EXERCISE INSTRUCTIONS —
1. In the OSHA interpretation letter, what did the writer of the August 7 letter ask for?
2. Go on with the OSHA interpretation letter from where it stops.

DOCUMENT PASSAGE —
###

- Standard Number:
OSHA requirements are set by statute, standards and regulations. Our interpretation letters explain these requirements and how they apply to particular circumstances, but they cannot create additional employer obligations. This letter constitutes OSHA's interpretation of the requirements discussed. Note that our enforcement guidance may be affected by changes to OSHA rules. Also, from time to time we update our guidance in response to new information. To keep apprised of such developments, you can consult OSHA's website at http://www.osha.gov.
October 8, 1992
John J. Sredniwaski
Material Safety Engineer
AIL Systems, Inc.
Deer Park, NY 11729
Dear Mr. Sredniwaski:
This is in response to your letter of August 7, regarding the Occupational Safety and Health Administration (OSHA) regulation 29 CFR 1910.1030, "Occupational Exposure to Bloodborne Pathogens." Specifically, you requested a written interpretation on the coverage of feminine hygiene products as regulated waste.

###

INFORMATION SHOWN —
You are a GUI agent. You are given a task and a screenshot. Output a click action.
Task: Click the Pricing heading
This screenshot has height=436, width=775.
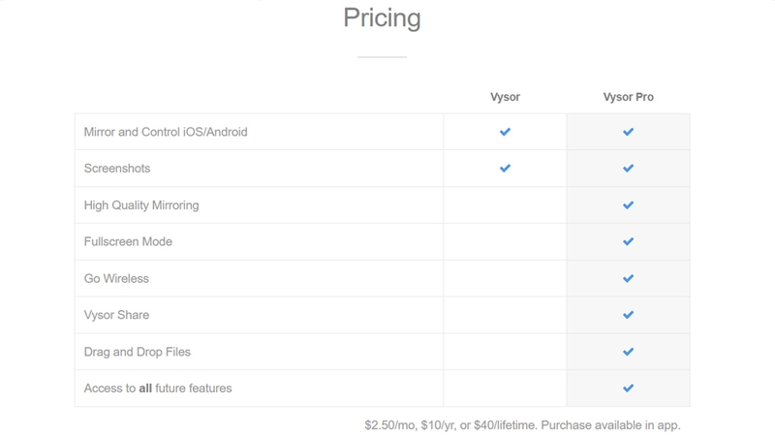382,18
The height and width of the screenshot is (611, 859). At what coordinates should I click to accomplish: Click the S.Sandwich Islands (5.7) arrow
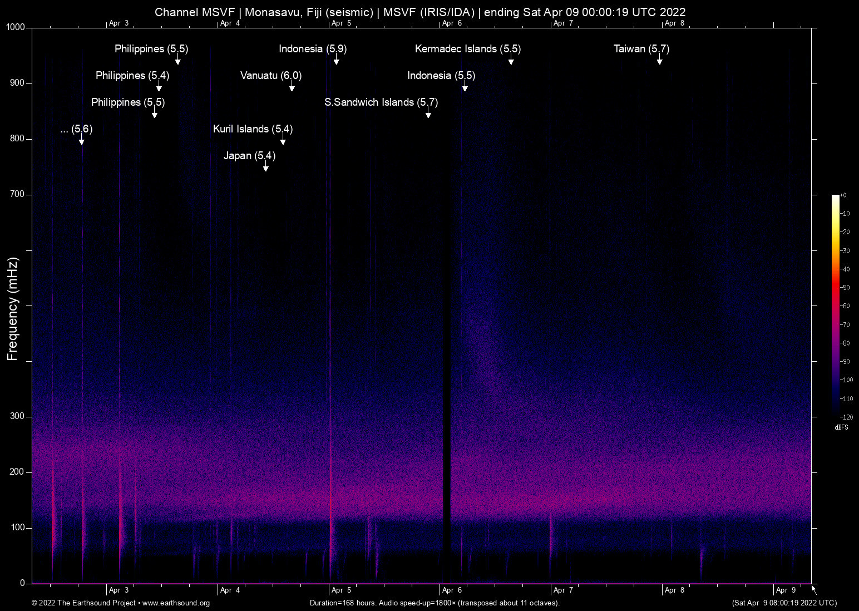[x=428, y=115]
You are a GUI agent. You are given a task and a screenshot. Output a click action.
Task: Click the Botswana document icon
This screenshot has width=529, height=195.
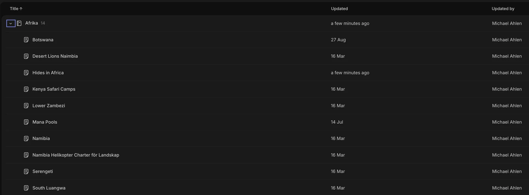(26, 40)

###

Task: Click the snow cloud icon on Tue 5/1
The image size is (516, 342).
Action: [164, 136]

###

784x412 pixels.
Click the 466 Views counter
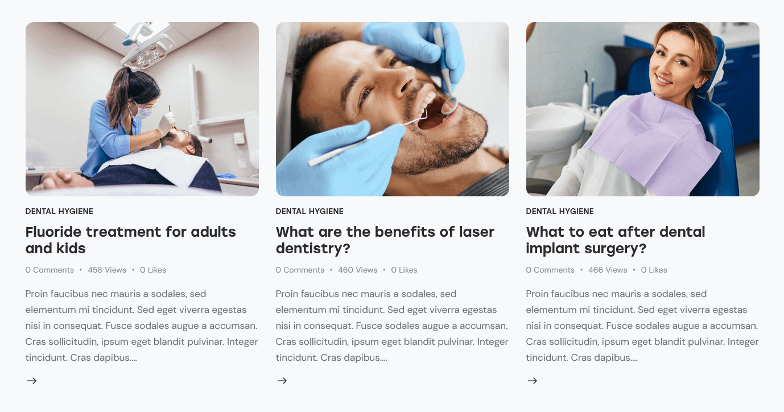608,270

###

RESPONSE LIST —
1. A written interpretation on the coverage of feminine hygiene products as regulated waste.

2.
29 CFR 1910.1030 defines regulated waste as liquid or semi-liquid blood or other potentially infectious material (OPIM); items contaminated with blood or OPIM which would release these substances in a liquid or semi-liquid state if compressed; items that are caked with dried blood or OPIM which are capable of releasing these materials during handling; contaminated sharps; and pathological and microbiological wastes containing blood or OPIM.
OSHA does not generally consider discarded feminine hygiene products, used to absorb menstrual flow, to fall within the definition of regulated waste. The intended function of products such as sanitary napkins is to absorb and contain blood; the absorbent material of which they are composed would, under most circumstances, prevent the release of liquid or semi-liquid blood or the flaking off of dried blood.
OSHA expects these products to be discarded into waste containers which are lined in such a way as to prevent contact with the contents. Please note, however, that it is the employer's responsibility to determine which job classifications or specific tasks and procedures involve occupational exposure. For example, the employer must determine whether employees can come into contact with blood during the normal handling of such products from initial pick-up through disposal in the outgoing trash. If OSHA determines, on a case-by-case basis, that sufficient evidence exists of reasonably anticipated exposure, the employer will be held responsible for providing the protections of 29 CFR 1910.1030 to the employees with occupational exposure.
We hope this information is responsive to your concerns. Thank you for your interest in worker safety and health.